— TRECHO DA PÁGINA —

....

O anúncio não deixava dúvidas: “Pronto Socorro de Jesus. Problemas familiares, financeiros, dor de cabeça, coluna, aids, impotência sexual, vícios ou desemprego – Jesus é a solução. Venha para esta igreja.”

Propagandas desse tipo já não são mais novidade. Anúncios prometendo vida fácil, cura para todas as enfermidades e solução para todas as angústias da existência, proliferam em quase todas as cidades e vilas. São convites dos grupos pentecostais e neo-pentecostais chamando o povo para experimentar “bênçãos” a curto prazo, ou viver uma fé de resultados imediatos.

Em vista do estado de miséria e dificuldades pelas quais grande parte de nossos compatriotas está passando, não admira que esses agrupamentos estejam crescendo assustadoramente. É um avanço tão acelerado que tem suscitado reação por parte da Igreja Católica, da mídia, e causado certa apreensão entre as igrejas protestantes tradicionais.

Segundo um estudioso, estes grupos têm como marcas distintivas “características empresariais de prestação de serviços e bens; distanciamento da Bíblia, sem rigor hermenêutico ou exegético; inexistência de uma comunidade; ajuntamento de pessoas interessadas na obtenção imediata de favores; e intenso ambiente de magia”.1

Somado a isso, eles conseguiram formar um “sincretismo entre fé evangélica e as crenças populares brasileiras”,2 como sal grosso e arruda para jogar fora os espíritos malignos, novenas, e uma grande quantidade de costumes usados pelas mais diferentes religiões que permeiam o inconsciente das massas.

Prosperidade

Porém, o item principal é o que tem sido chamado de “teologia da prosperidade”, ou seja, a ênfase no argumento de que tudo pode ser conseguido. Cura de qualquer enfermidade, progresso financeiro e solução de problemas sentimentais, são benefícios indiscutivelmente acessíveis a todos os cristãos. Um adepto dessa linha de pensamento resumiu muito bem a idéia prevalecente: “A única coisa no mundo que pode evitar que um filho de Deus receba prosperidade, somos nós mesmos.”3 Ou seja, há um deslocamento das coisas; uma inversão de autoridade. A grande questão não é a submissão do homem à vontade de Deus, mas a submissão de Deus à vontade do homem.

Nesse caso, a cura não depende da vontade de Deus, mas é um direito adquirido pelo crente. “O dom de curar é concedido ao pastor a fim de que ele possa exercer o ministério de cura … O ministério em pauta independe da fé alheia, … a pessoa não precisa necessariamente ter fé, pois no caso, o dom é como uma corrente elétrica, que passa pelo cristão e efetua o milagre no doente, independentemente de sua situação.”4

De acordo com esse ponto de vista, se alguém aceita a Cristo, e vai ao encontro de algum pastor que possua o dom de curar, não pode permanecer doente. A dificuldade aqui é explicar como Timóteo e Paulo, por exemplo, experimentaram enfermidades e não há registro de que foram curados. Porventura não conheciam o direito que, como servos de Deus, tinham em relação à saúde? Não havia, por acaso, ninguém por perto que pudesse orar e impor as mãos sobre eles?

....

— DADOS COLETADOS —

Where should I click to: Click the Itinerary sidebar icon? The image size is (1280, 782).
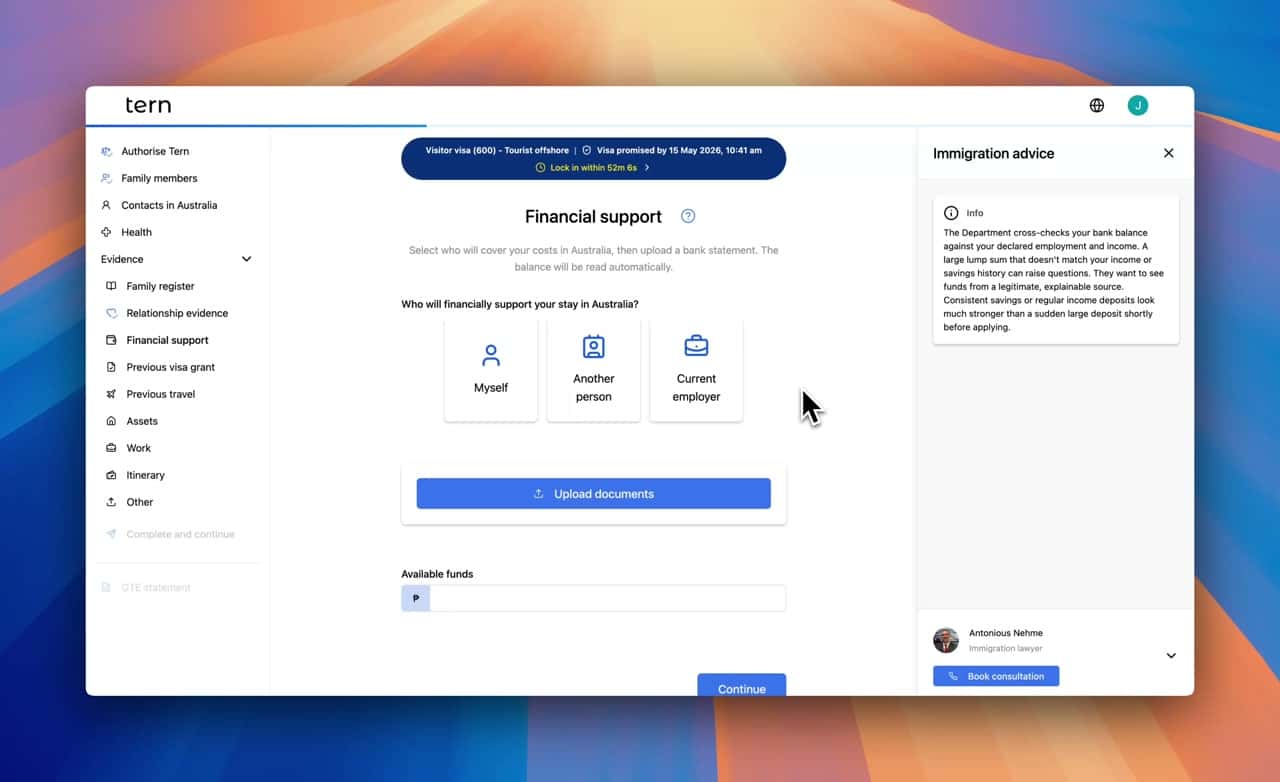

....

— PARTES DO EXERCÍCIO —
[A] No texto sobre a teologia da prosperidade, quais dois personagens bíblicos aparecem como exemplos de quem teve enfermidades sem registro de cura?
[B] Reproduza o trecho do texto sobre a teologia da prosperidade que começa em "De acordo com" e termina em "mãos sobre eles?".
[C] Dê continuidade ao texto sobre a teologia da prosperidade a partir do ponto em que ele para.
Este material vem de outra fonte.

— RESPOSTAS —
[A] Timóteo e Paulo.

[B]
De acordo com esse ponto de vista, se alguém aceita a Cristo, e vai ao encontro de algum pastor que possua o dom de curar, não pode permanecer doente. A dificuldade aqui é explicar como Timóteo e Paulo, por exemplo, experimentaram enfermidades e não há registro de que foram curados. Porventura não conheciam o direito que, como servos de Deus, tinham em relação à saúde? Não havia, por acaso, ninguém por perto que pudesse orar e impor as mãos sobre eles?

[C]
Os propagandistas da teologia da prosperidade atribuem todos os reveses, acontecidos na vida de uma pessoa, aos demônios. Desde a mais leve dor de cabeça até o câncer destruidor, existe algo de possessão demoníaca.5

Certa jovem tentara o suicídio várias vezes, por acreditar ser possuída pelo diabo. Uma longa conversa com ela foi suficiente para entender que não se tratava de uma pessoa endemoninhada, mas que lutava contra alguns problemas de ordem psicológica. Seu desespero começou quando, ao visitar uma dessas igrejas, ouviu do pastor que suas dificuldades eram decorrentes da possessão demoníaca. Daí em diante, sua vida transformou-se num inferno. Mais: segundo a explicação do referido pastor, o inimigo somente a deixaria se fosse batizada em sua igreja.

O ensino bíblico

Neste ponto das nossas considerações, é imperioso que recorramos ao testemunho da Palavra de Deus, em lugar de continuar nos aprofundando nas heresias baratas que permeiam o mundo religioso. Especial-mente porque, em matéria de fé e religião, não existe mesmo fonte mais abalizada e segura. Do ensinamento bíblico sobre o assunto em pauta, podemos enumerar algumas conclusões, conforme seguem:

1. A fé não deve depender de milagres. Fundamentar a fé e a maturidade espiritual na realização de milagres não é uma atitude segura, do ponto de vista bíblico. Ao oficial romano que desejava a cura para seu filho, Jesus disse: “Se porventura não virdes sinais e milagres, de modo algum crereis.” (João 4:48) Essa afirmação soou como uma advertência àquele homem que demonstrou necessitar ver, antes, um milagre de Cristo para crer nEle. Com isso, Jesus pareceu dizer-lhe: “O mais importante não é ver para crer, e sim crer para ver.” (João 11:40).

Amparar a fé apenas na visão, não leva ninguém à salvação. Primeiro, é preciso crer para então ver as maravilhas que Deus pode efetuar. No caso em apreço, o grande milagre somente ocorreu quando o oficial romano “creu na palavra de Jesus”. Seu filho foi curado mesmo estando a 30 quilômetros de Caná, onde Jesus Se encontrava.

2. Falso conceito de milagres. Os milagres de cura e prosperidade anunciados hoje, funcionam como um esquema de marketing religioso para atrair pessoas às igrejas. E os jornais anunciam o enriquecimento dos “missionários” que formam verdadeiros impérios às custas da gratidão daqueles que se sentem beneficiados.

Mas seria esse o objetivo dos milagres, conforme a Bíblia e o ensinamento do próprio Cristo? A resposta a essa indagação aparece mais clara quando compreendemos o significado das palavras gregas semeion = sinais; e tératas = prodígios.

Ambas aparecem nos Evangelhos, no livro de Atos e nas Epístolas, indicando que seriam operados sinais e prodígios, tanto por Jesus como pelos apóstolos; e, também, por “falsos cristos” (Mat. 24:24; Mar. 13:22; Atos 2:43; Rom. 15:19; I Tess. 2:9; Apoc. 16:14).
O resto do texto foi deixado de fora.